А еще в ту рождественскую ночь я думал о том (страница дневника, где я записал свой сон, сохранила и эти еретические мысли), что если когда-нибудь сумею-таки принять Его существование, то лишь как существование здесь, сейчас, в этом мире. То есть в мире живых, к которым Он жмется, как жмется озябший и усталый, вынужденный таиться и потому всегда незримый странник к разложившим костер путникам. Знает: без них он окажется в полном, бескрайнем одиночестве.
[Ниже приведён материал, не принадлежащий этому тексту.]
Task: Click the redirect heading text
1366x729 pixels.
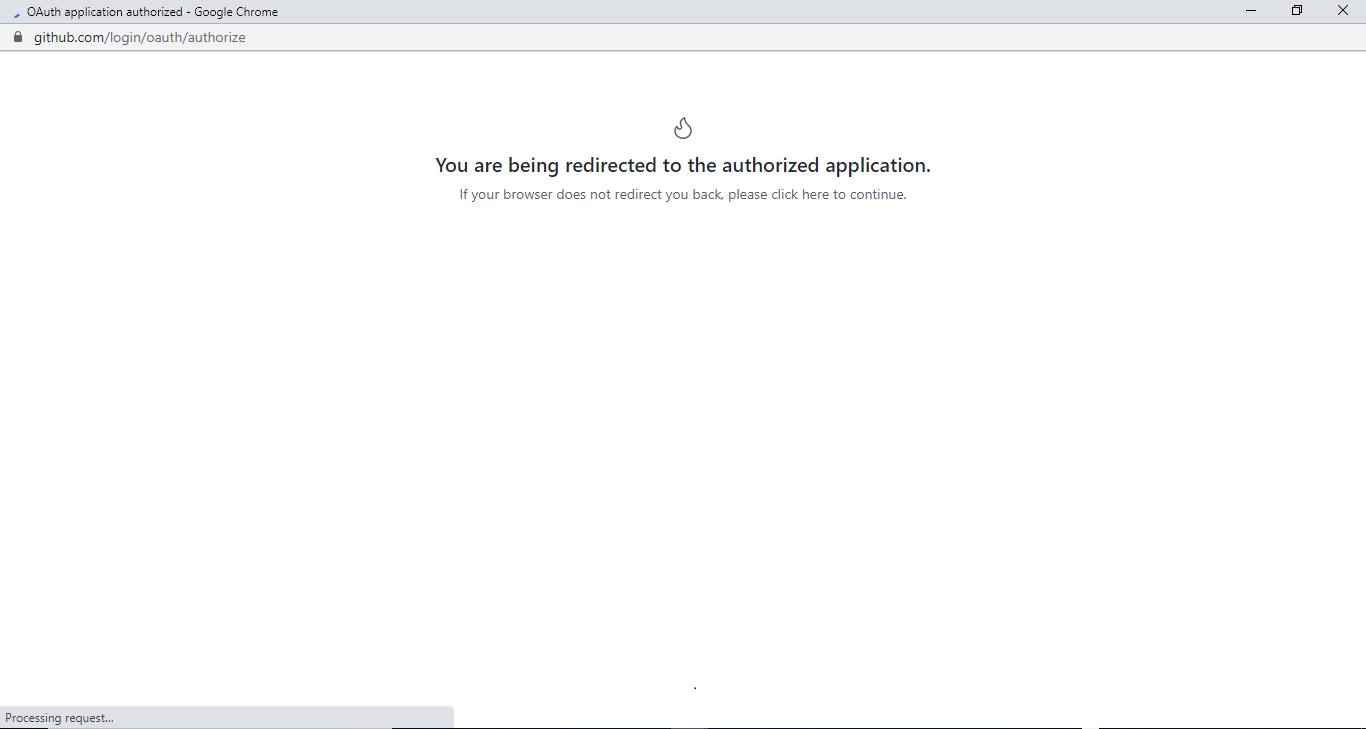Action: (682, 165)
Да, я не верю в вечную жизнь, более того – боюсь ее, но я верю в небытие, в вечное, надежное небытие, которое рано или поздно приютит смертного человека. А вот Ему туда путь заказан. Тогда-то и мелькнула сумасшедшая, самого меня напугавшая мысль (или даже не мысль, а чувство, ощущение), что не для того родился Он в это морозное утро, чтобы мы жаловались Ему и искали у Него защиты, а чтобы было кого нам пожалеть, если, паче чаяния, никого другого поблизости не окажется.
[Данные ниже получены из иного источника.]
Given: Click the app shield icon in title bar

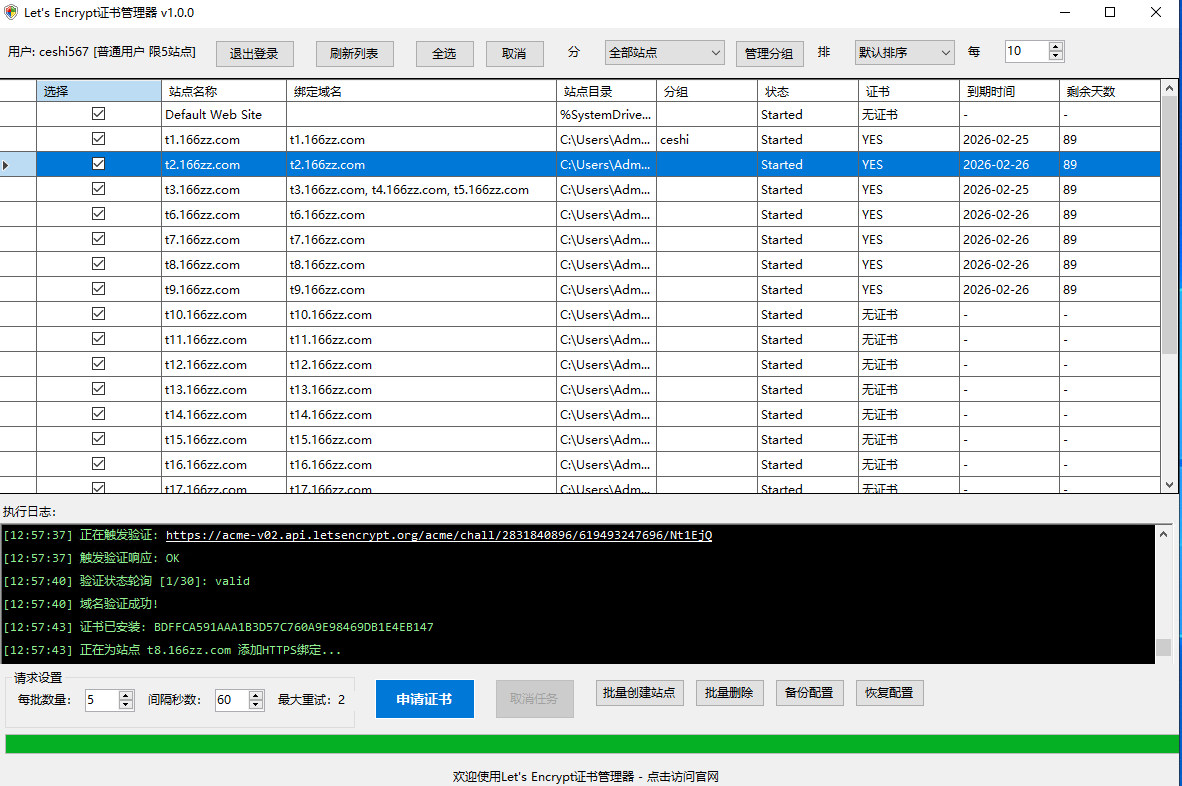Looking at the screenshot, I should pyautogui.click(x=11, y=13).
Этот доморощенный теологический апокриф был, думаю я сейчас, неслучаен, его, по-видимому, спровоцировали апокрифы литературные, которые я как раз писал в том году и которые печатал альманах «Стрелец», выходящий не слишком регулярно, зато на его титульном листе красовались, помимо Москвы, еще и Париж с Нью-Йорком. (Где именно печатался этот толстенький оранжевый томик в мягкой обложке, до сих пор остается для меня тайной.)
Один из апокрифов был посвящен Лермонтову, который, как известно, был наделен почти сверхъестественной способностью слышать, как «пустыня внемлет Богу», но вот внимал ли сам Ему – большой вопрос.
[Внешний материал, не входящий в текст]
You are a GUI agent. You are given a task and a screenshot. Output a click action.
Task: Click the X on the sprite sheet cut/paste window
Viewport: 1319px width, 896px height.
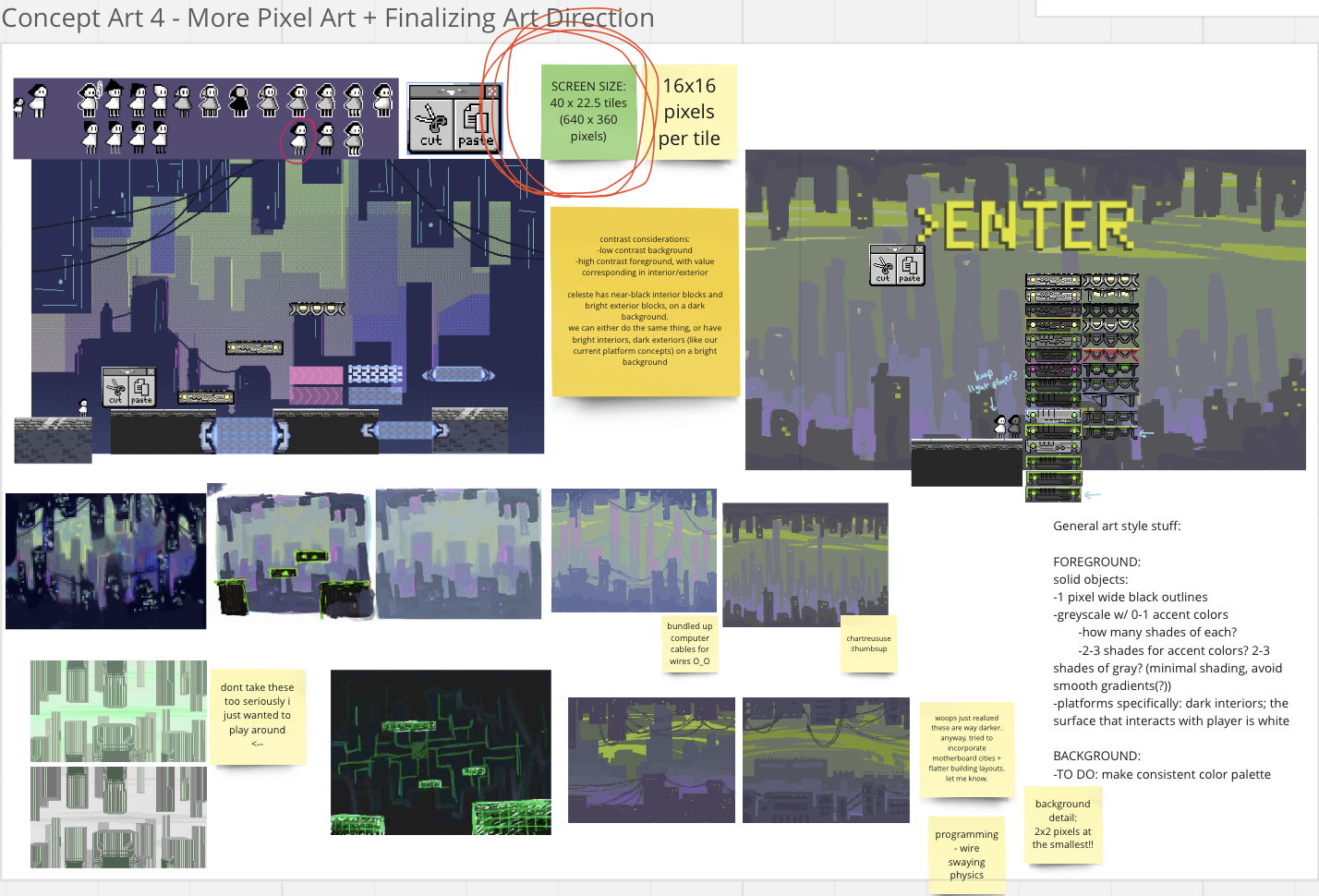(492, 91)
Начинался апокриф с осторожного предположения, что, может быть, роковой выстрел, вязко хлопнувший во время грозы на склоне невысокой горы, был не торжеством зла, не триумфом темных сил, а его, зла – страшно вымолвить! – сокрушительным поражением. Что на горе Машук имел место акт саморазрушения зла, акт самоистребления зла, уже не могущего выдержать собственного деспотизма и с высокомерной усмешкой назначившего себе палача. Все ведь рушилось вокруг этого человека, все страдало и корчилось – либо в спазмах самолюбия, которое Мишель жалил беспощадно, либо в муках любви, столь искусно взращиваемой им в женских сердцах. Зачем? А затем, чтобы острее боль ощутили. Тут он был особенно изощрен, тут он был особенно утончен, тут он был особенно вдохновенен – точь-в-точь как один из его героев, признавшийся, что «делал зло именно тем, которых любил». Делал со сладострастием – «какая дикая радость разливалась по его сердцу, когда видел слезы, вызванные им на глаза, ныне закрытые навеки…»
Большеголовый уродец, кривоногий и плешивый, изображал себя на живописных портретах романтическим красавцем, тем же, кто отказывался признавать его таковым, мстил со всем неистовством бешеного своего темперамента и с дьявольской изобретательностью. «Он не впервые отомщал», – брошено в поэме, которую начал восемнадцатилетним юнцом и переделывал, кромсал, дополнял чуть ли не до последних дней своих, до вытребованного им выстрела на горе. Десяток без малого вариантов. «Как демон мой, я зла избранник», – обмолвился в одном из них, но позже слова эти вычеркнул. Все-то понимал про себя, все! – и с юношеской отвагой стремился, дитя человеческое, обуздать зло. Грозная тяга к гибели, то есть к уничтожению живущего в нем зла, причем уничтожению радикальному, вместе с носителем своим, проступает, точно алый пунктир, едва ли не во всех его деяниях, превращая линию жизни в линию смерти. Шутка ли: две дуэли за какие-то полтора года, причем вторая невесть из-за чего – бестолковщина, нелепость! – что не помешало ей увенчаться смертоубийством. В тот же миг, в том же месте, на слякотном, скользком от дождя склоне кавказской горы завершилась третья дуэль, длившаяся скрытно от глаз в течение многих дней. Завершился тайный поединок, из которого рухнувший со смертельной раной двадцатишестилетний поэт вышел победителем. Зло, которое он нес в себе, не просто было им же самим наказано, а потерпело необратимое поражение.